Supplied entries >>
──────

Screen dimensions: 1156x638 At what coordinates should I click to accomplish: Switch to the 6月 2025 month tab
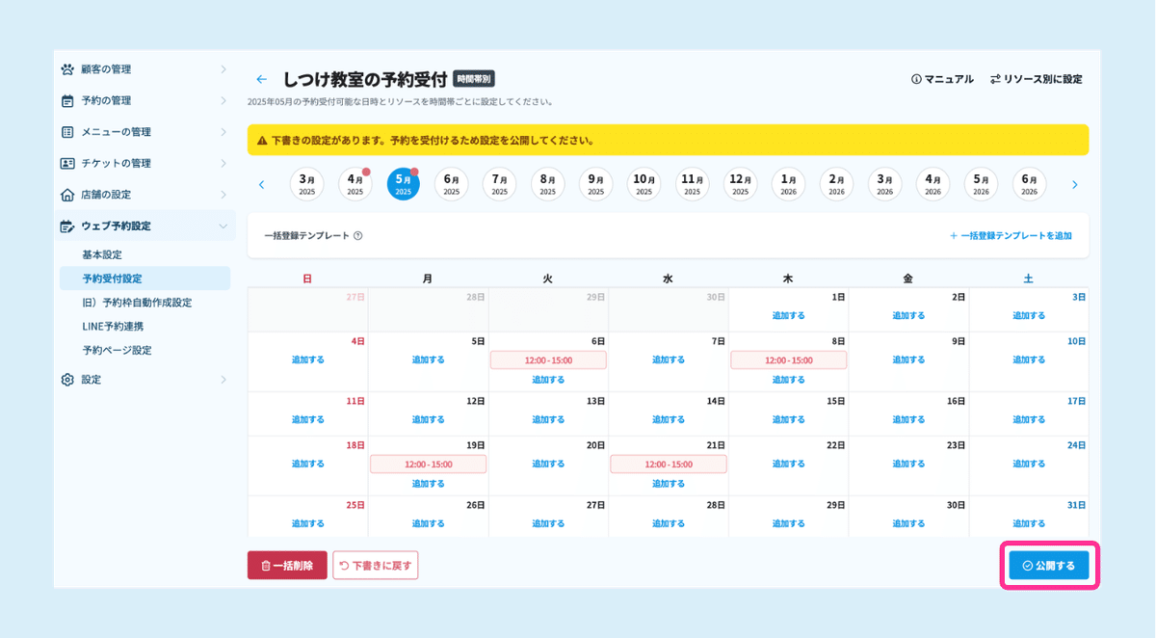[x=451, y=183]
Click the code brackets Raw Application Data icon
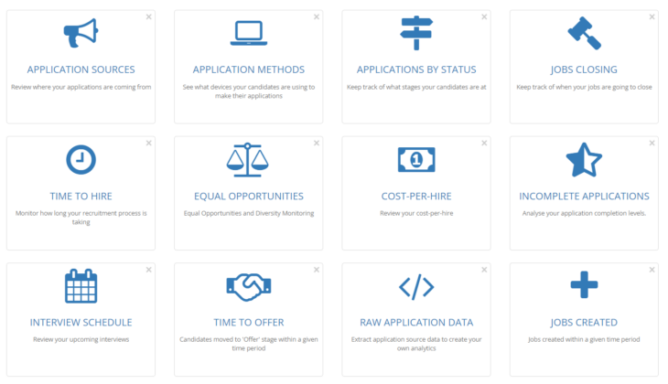Viewport: 668px width, 384px height. [x=416, y=286]
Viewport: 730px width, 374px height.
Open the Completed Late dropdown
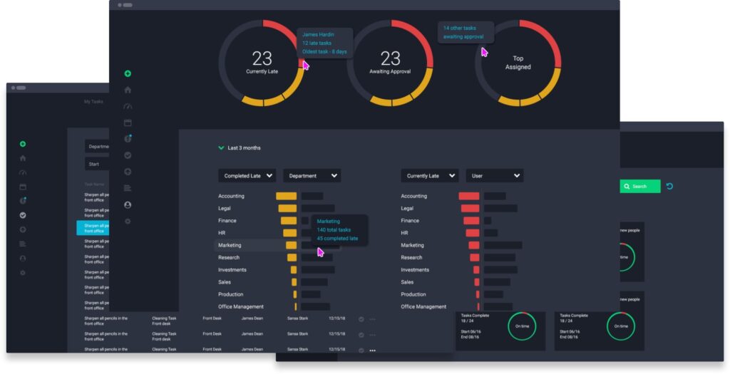click(x=247, y=176)
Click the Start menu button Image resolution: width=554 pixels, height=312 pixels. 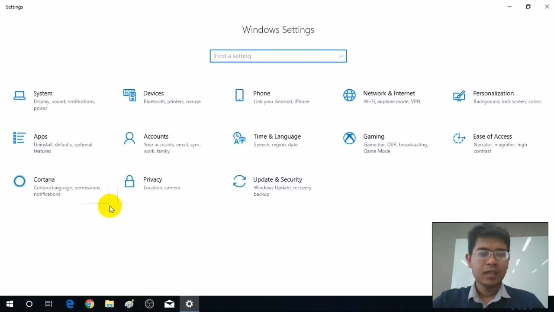(x=10, y=304)
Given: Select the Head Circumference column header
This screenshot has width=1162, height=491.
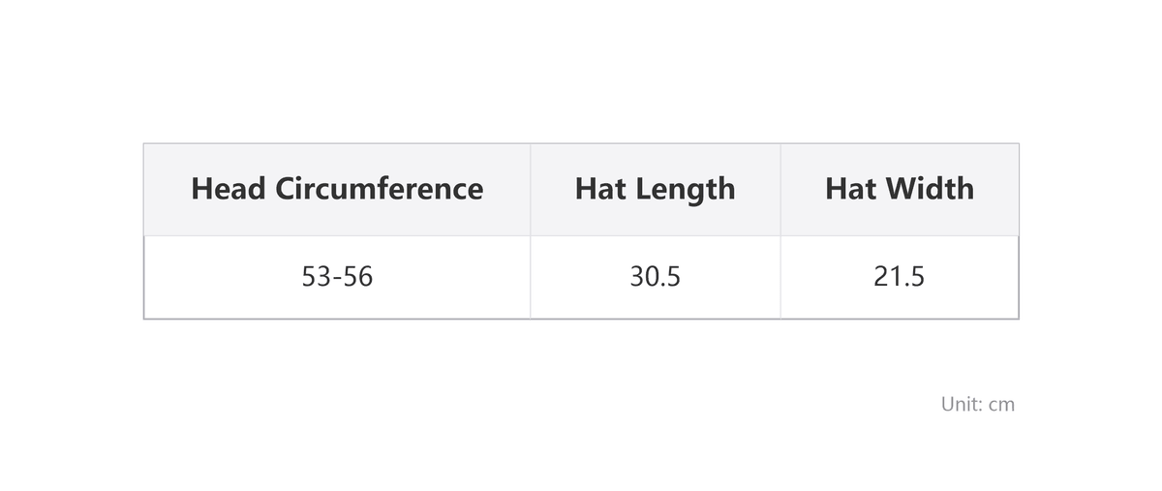Looking at the screenshot, I should [x=337, y=189].
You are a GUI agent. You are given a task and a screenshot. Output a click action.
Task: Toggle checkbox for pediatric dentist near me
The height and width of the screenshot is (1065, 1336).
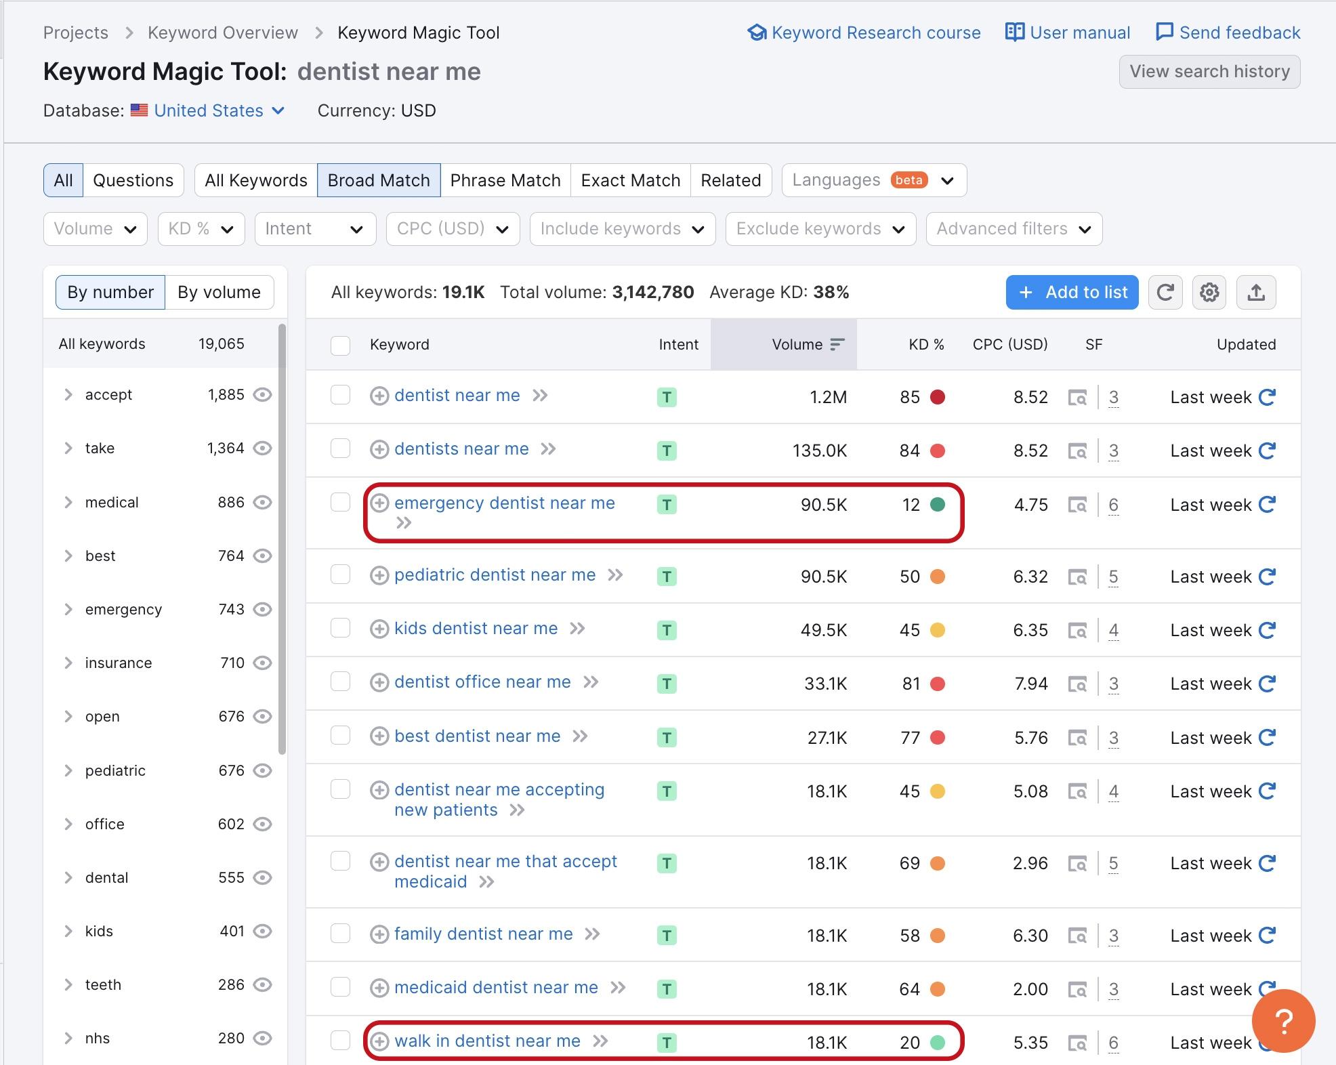pyautogui.click(x=341, y=576)
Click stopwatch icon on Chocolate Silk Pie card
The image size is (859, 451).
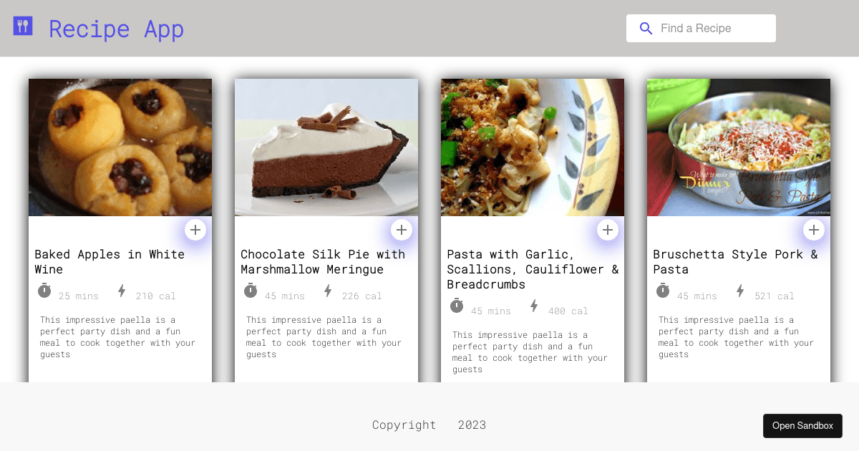click(x=251, y=291)
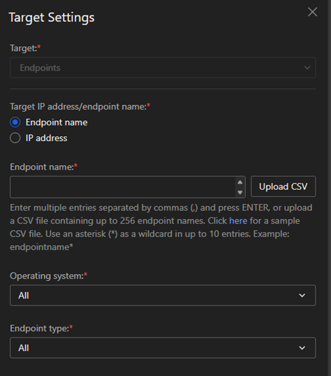Open the Operating system dropdown

pos(163,295)
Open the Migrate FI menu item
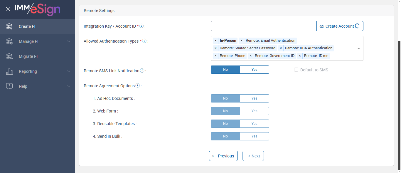401x173 pixels. 28,56
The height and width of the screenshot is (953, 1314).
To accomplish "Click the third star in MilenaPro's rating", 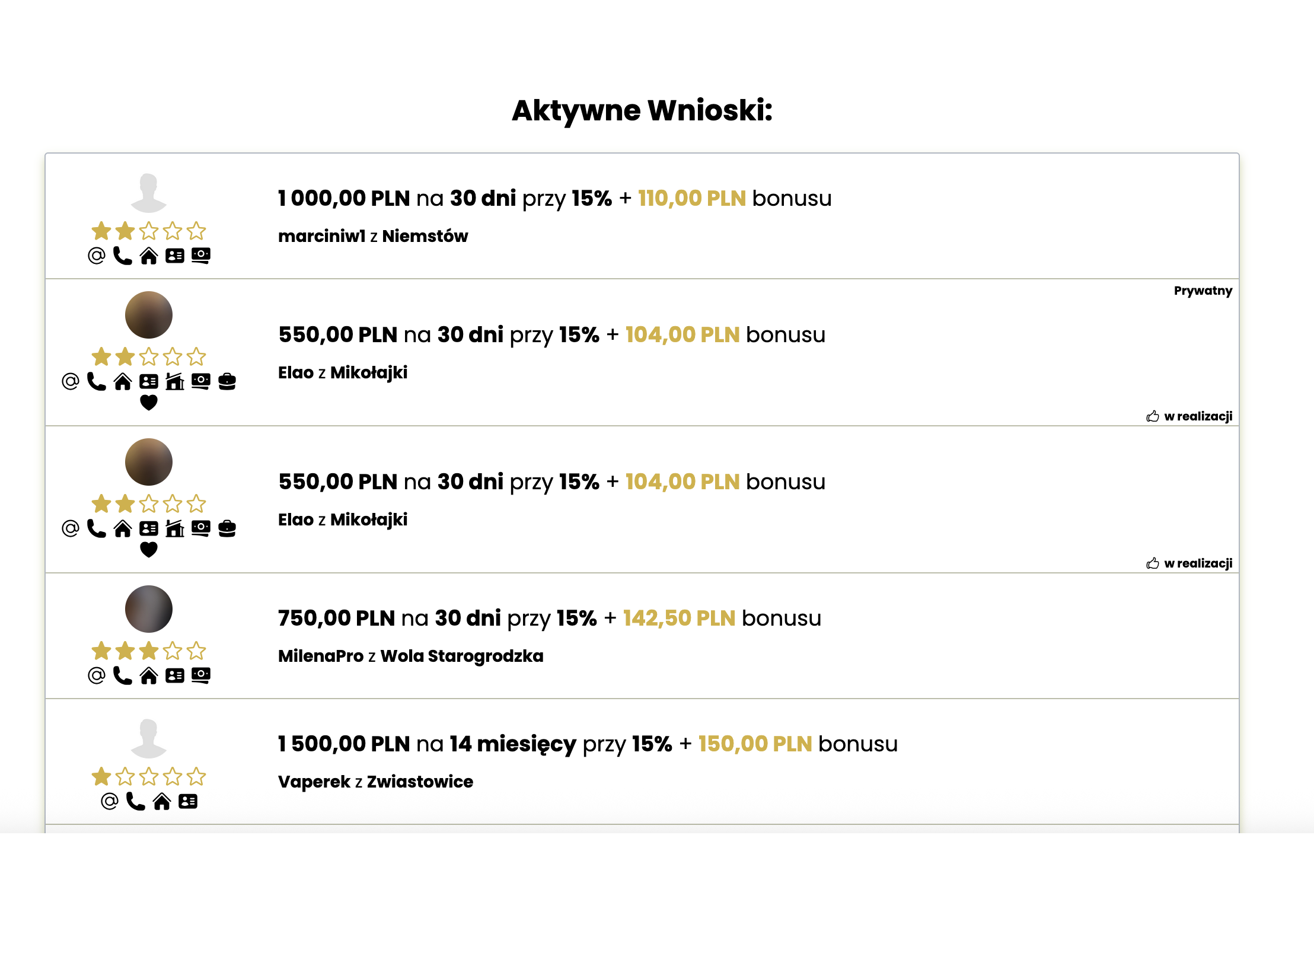I will click(x=148, y=649).
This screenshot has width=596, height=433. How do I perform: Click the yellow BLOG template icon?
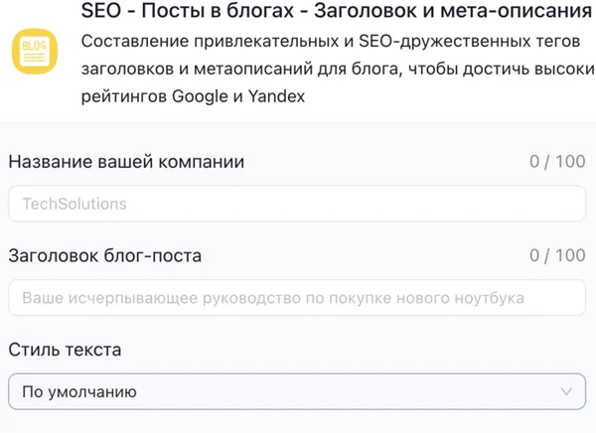[x=36, y=51]
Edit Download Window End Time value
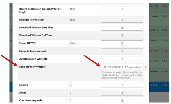The width and height of the screenshot is (171, 104). pyautogui.click(x=122, y=35)
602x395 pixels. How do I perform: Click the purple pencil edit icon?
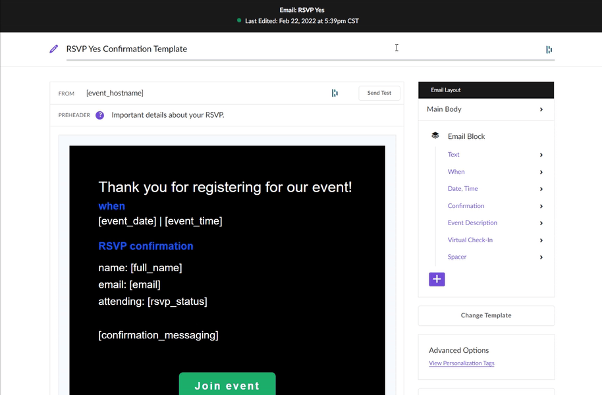[x=54, y=49]
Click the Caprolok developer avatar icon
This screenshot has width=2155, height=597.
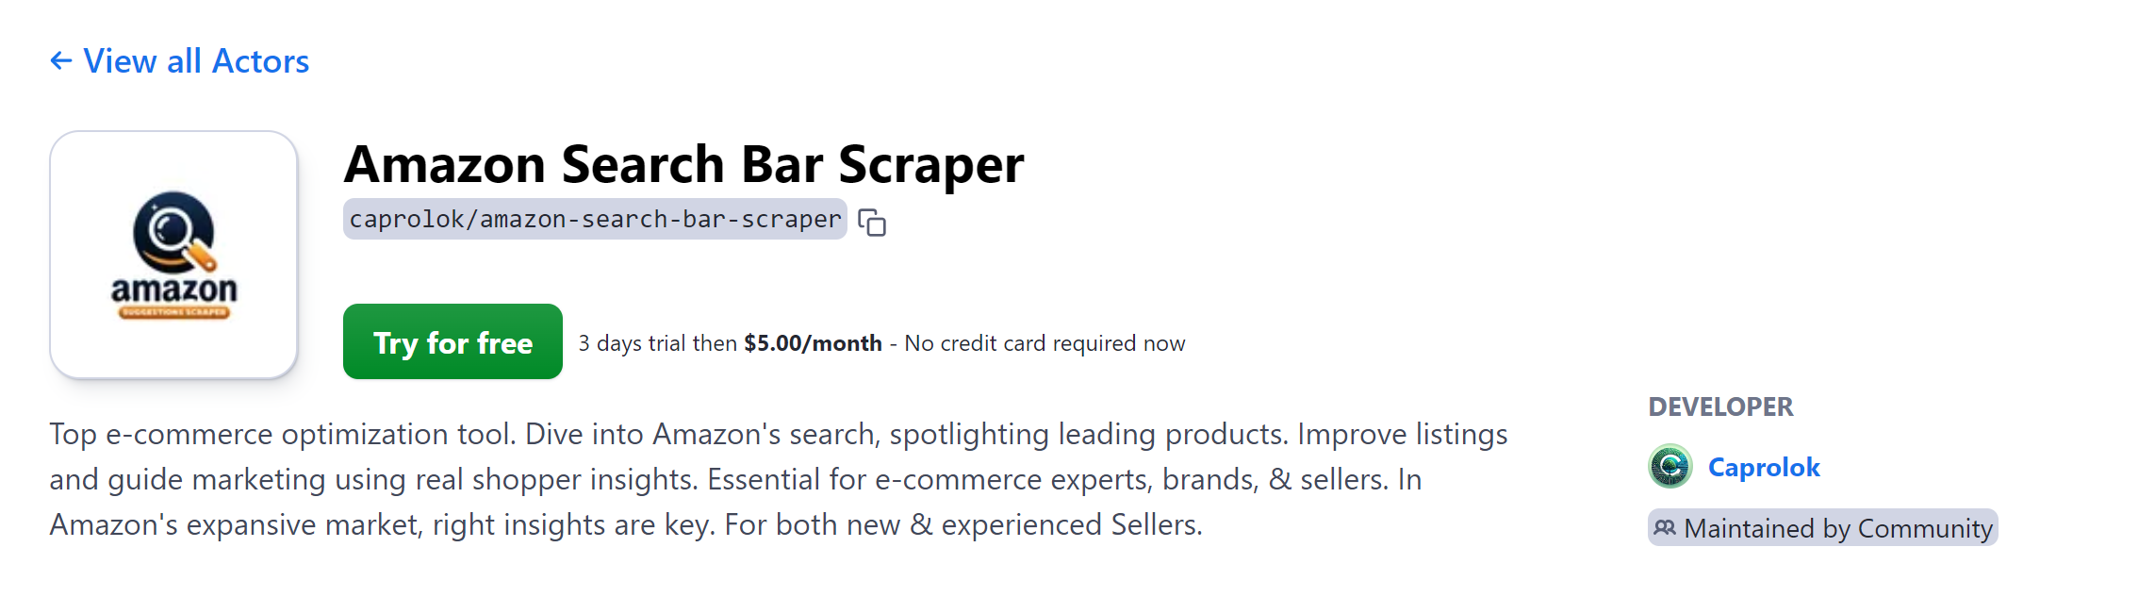pyautogui.click(x=1669, y=467)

──────

Task details >>
Only the lines from the one with "Click the Caprolok developer avatar icon" through the last line of the listing belong in your answer; copy them exactly and skip the pictures.

Result >>
Click the Caprolok developer avatar icon
This screenshot has width=2155, height=597.
pyautogui.click(x=1669, y=467)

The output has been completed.